L’équipe ministérielle, qui avait aussi capitalisé une certaine popularité dans l’opinion au cours des derniers mois (22% d’opinions favorables en mars, +7 points par rapport au mois de janvier), ne parvient pas à se maintenir et perd 2 points d’opinions favorables (20%). Les sympathisants socialistes sont moins nombreux à approuver son action (56% d’opinions favorables, -5 points), comme l’extrême gauche de l’électorat (18% d’opinions favorables à l’extrême gauche, -8 points). La guerre qu’a mené le chef du gouvernement contre le Front National en cette période électorale n’a donc pas suffit à convaincre les électeurs de gauche du bien-fondé des actions gouvernementales, dont la ligne économique et les résultats peinent à convaincre les Français.

La défiance de l’opinion envers le gouvernement se traduit plus concrètement dans l’évaluation de l’équipe ministérielle sur les items politiques et sociétaux clefs, qui est logiquement plus négative ce mois-ci : environ un tiers des Français (32%) estime que le gouvernement « a de bonnes intentions » (-4 points par rapport à mars), et ils sont également moins nombreux à considérer qu’il est « prêt à prendre des décisions impopulaires si elles sont bonnes pour le pays » (34%, -2 points). Moins d’un Français sur cinq s’accorde en avril sur le fait que le gouvernement « va de l'avant, et propose des mesures modernes » (20%, -3 points), et qu’il « prône une société dans laquelle [ils] souhaite[nt] vivre » (18%, -3 points).

Parallèlement, les scores de l’opposition sur ces mêmes items politiques et sociétaux sont en augmentation, en accord avec la victoire de l’UMP aux dernières élections départementales de dimanche dernier. En effet, 37% des Français considèrent que l’UMP est « prête à prendre des décisions impopulaires si elles sont bonnes pour le pays » (+1 point), et 34% estime que le parti « a de bonnes intentions » (+2 points). Près d’un Français sur trois salue la clarté de la ligne du parti de Nicolas Sarkozy (30%, +3 points), et considère que l’UMP est « composée de personnes compétentes » (33%, +3 points).

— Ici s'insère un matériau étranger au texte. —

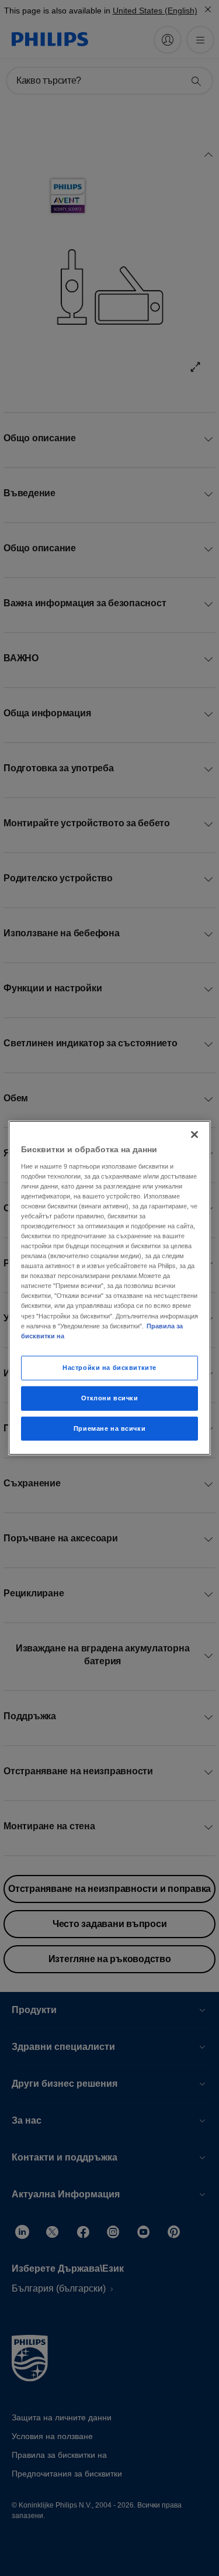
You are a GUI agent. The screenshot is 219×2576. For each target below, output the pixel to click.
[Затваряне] (194, 1135)
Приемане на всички (109, 1427)
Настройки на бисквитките (109, 1367)
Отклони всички (109, 1397)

Les urnes désavouent la gauche, l’opinion épingle les institutions

Interrogés juste avant le second tour des élections départementales (qui a eu lieu dimanche 29 mars) sur leurs instances politiques, les Français expriment une volonté de changement et dressent un sombre constat des institutions actuelles : en effet, près de 7 Français sur 10 (69%) considèrent que « le système parlementaire français (Assemblée Nationale, Sénat) devrait être réformé car il ne garantit pas la représentation nationale ». Ils sont également nombreux (64%) à pointer le fait que « les rôles de Président de la République et de 1er Ministre ne sont plus adaptés à une gouvernance efficace du pays et doivent être redéfinis ».

Dans ce sens, et pour imposer davantage de représentation nationale, près de 6 Français sur 10 (58%) souhaitent voir appliquer aux élections législatives le scrutin proportionnel intégral (attribuant à chaque parti politique un nombre de sièges proportionnel au total des suffrages qu'il a obtenu), ce qui pourrait donner lieu à l’instauration du tripartisme en France, le Front National s’imposant suite à ces départementales comme un acteur politique majeur face au PS et à l’UMP.

Enfin, si les résultats des élections soulignent très clairement une défaite de la gauche, les électeurs ne sont pas pour autant unanimes sur l’idée d’un changement de Premier Ministre (42% des Français s’y disent favorables), ou d’une dissolution de l’Assemblée Nationale (souhaitée par 39% de l’opinion). En revanche, un remaniement ministériel, dont Manuel Valls a évoqué la possibilité juste après les résultats des élections, recueillerait, lui, l’adhésion d’une majorité de la population (51%).